TASK ITEM: Omit every picture while you reproduce the entries that follow word for word.

INPUT RECORDS:
· · · · · · ·

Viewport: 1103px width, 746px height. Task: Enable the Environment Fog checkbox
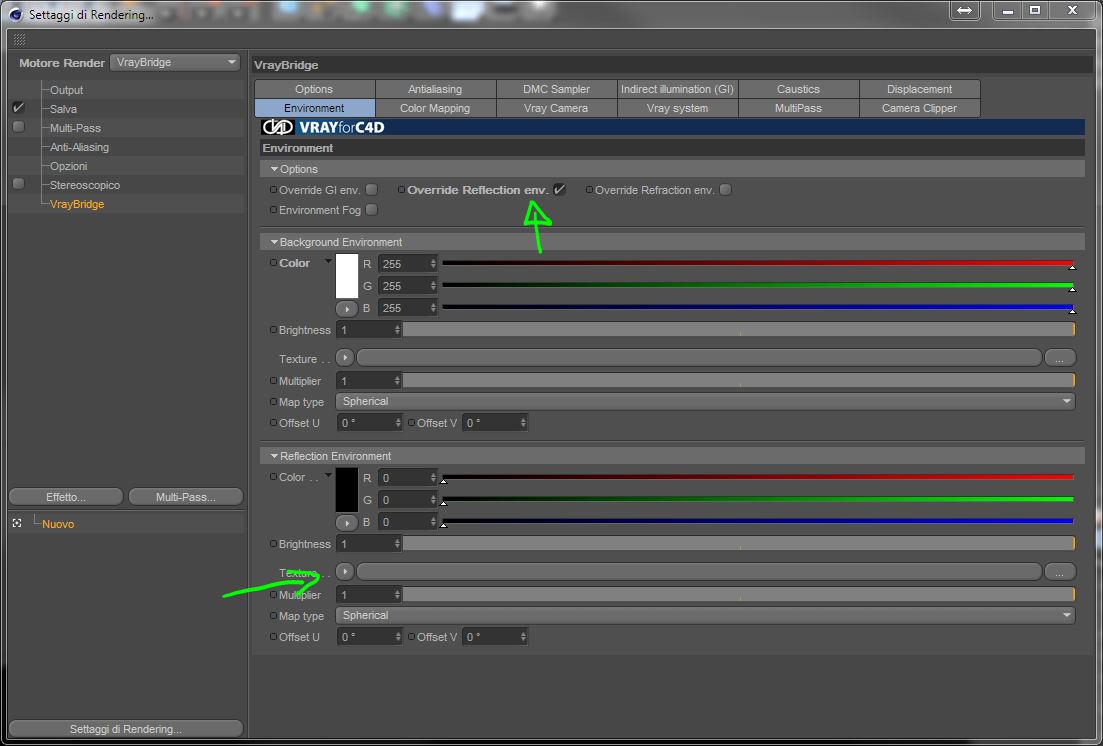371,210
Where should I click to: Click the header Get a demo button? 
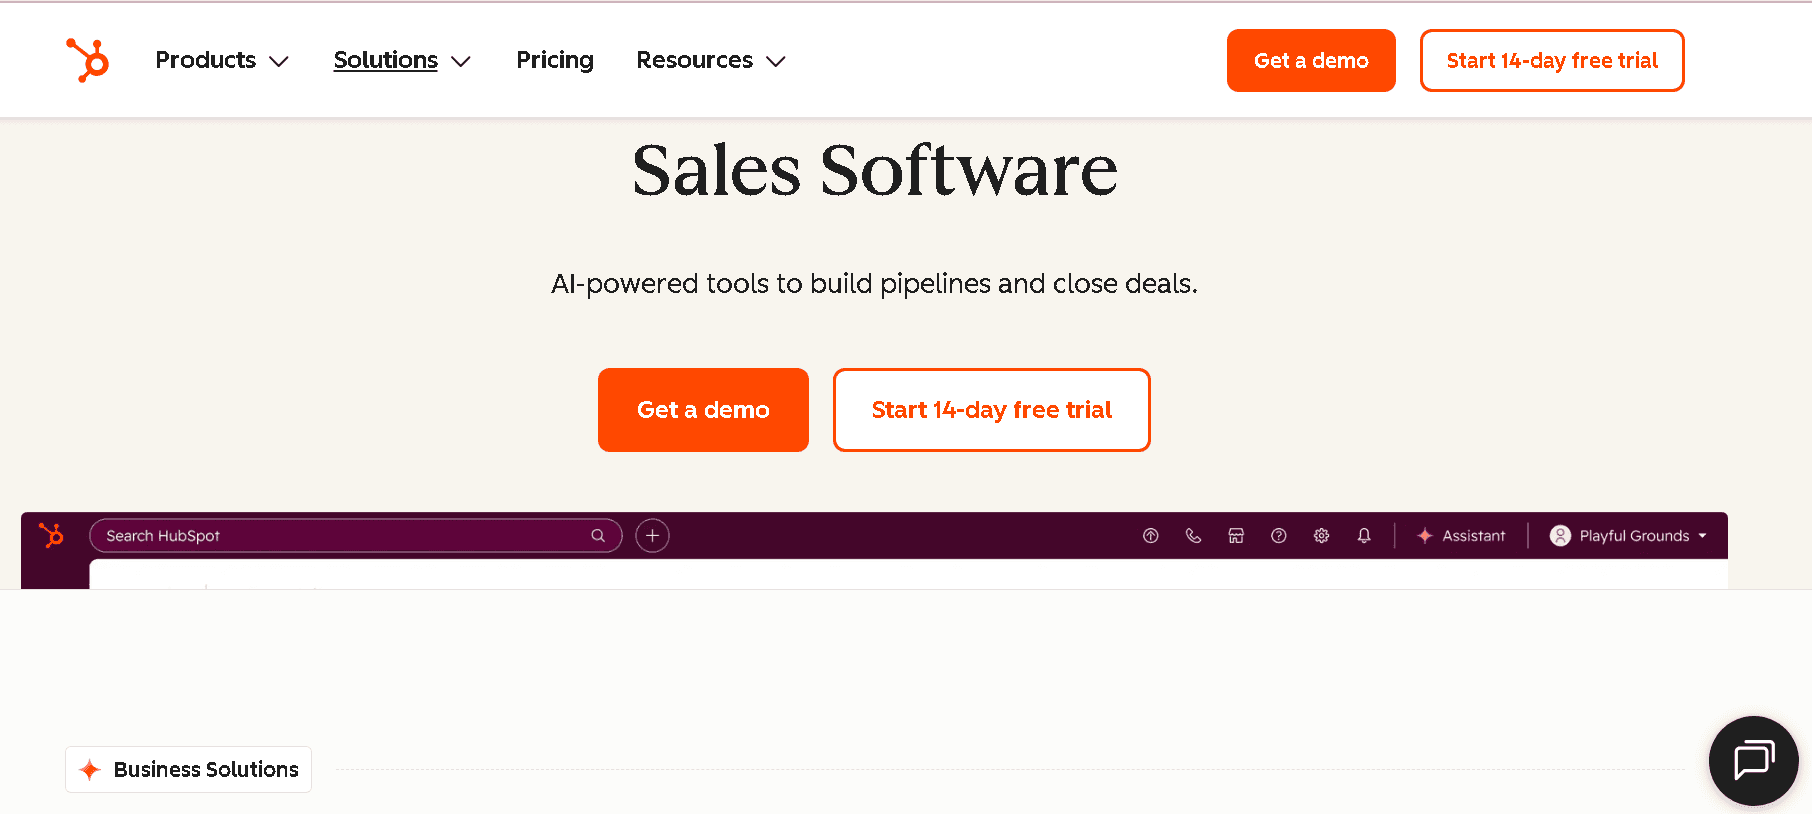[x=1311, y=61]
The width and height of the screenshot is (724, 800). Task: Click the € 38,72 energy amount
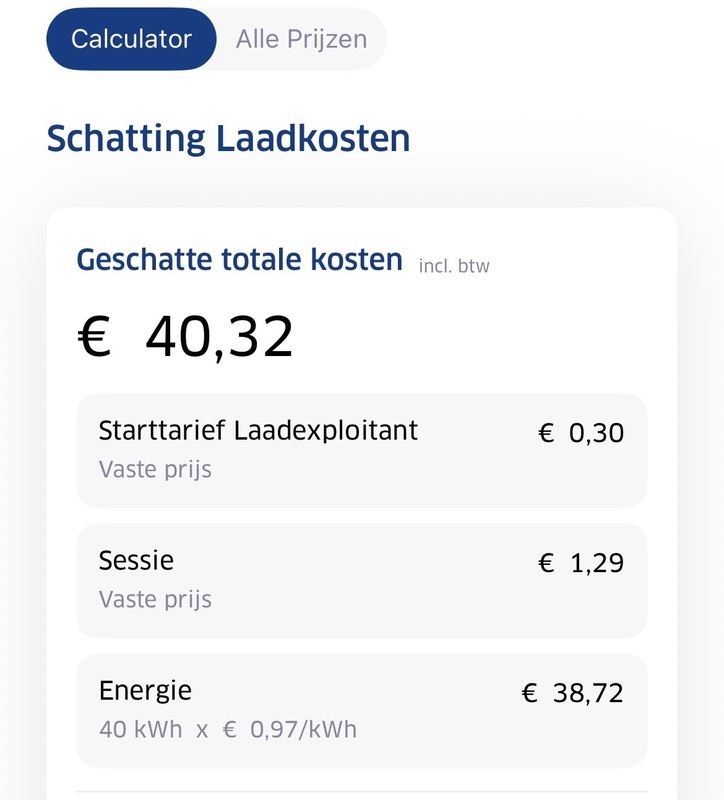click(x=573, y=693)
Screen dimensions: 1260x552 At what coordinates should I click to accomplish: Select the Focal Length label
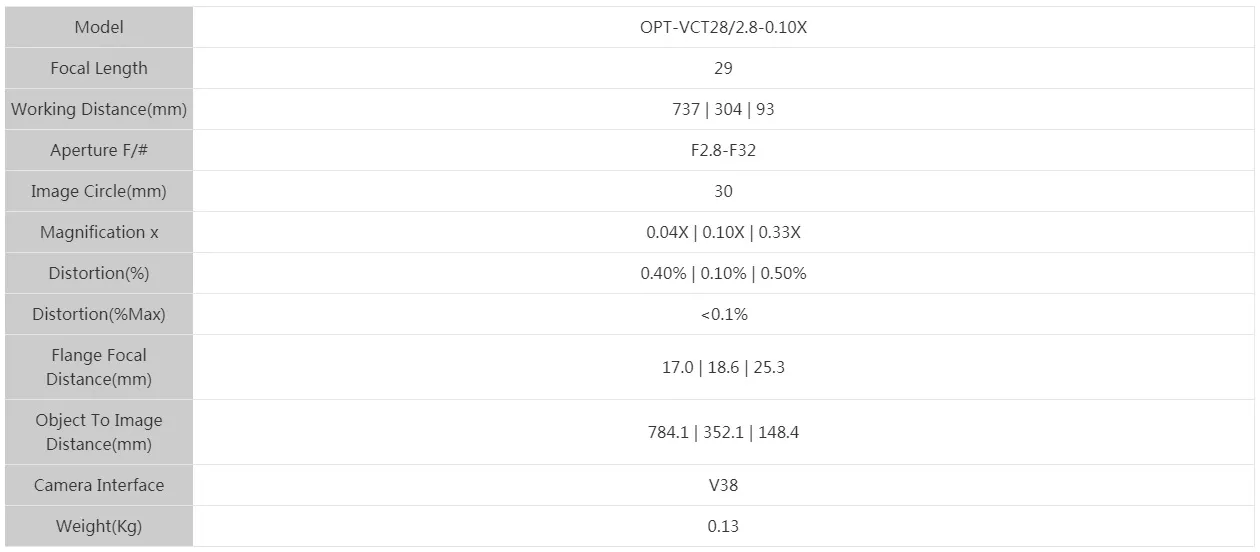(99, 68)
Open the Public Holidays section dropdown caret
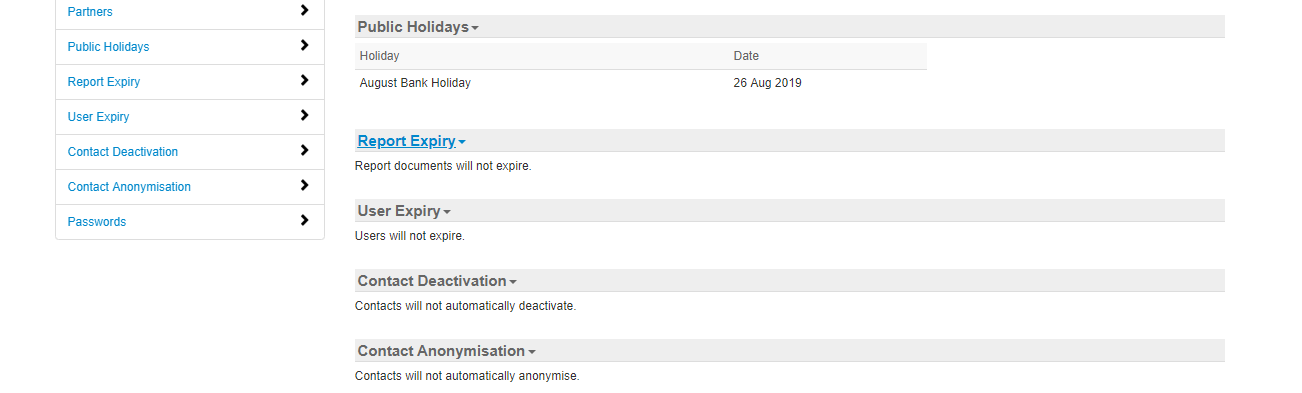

· · · · · · ·

WRITTEN RESPONSE:
Viewport: 1103px width, 746px height. Task: Enable the Environment Fog checkbox
371,210
Where should I click to: Click the header Get a demo button? 
[x=1311, y=61]
The width and height of the screenshot is (724, 800). Task: Click the € 38,72 energy amount
click(x=573, y=693)
Screen dimensions: 1260x552 At what coordinates should I click to accomplish: Select the Focal Length label
(99, 68)
Open the Public Holidays section dropdown caret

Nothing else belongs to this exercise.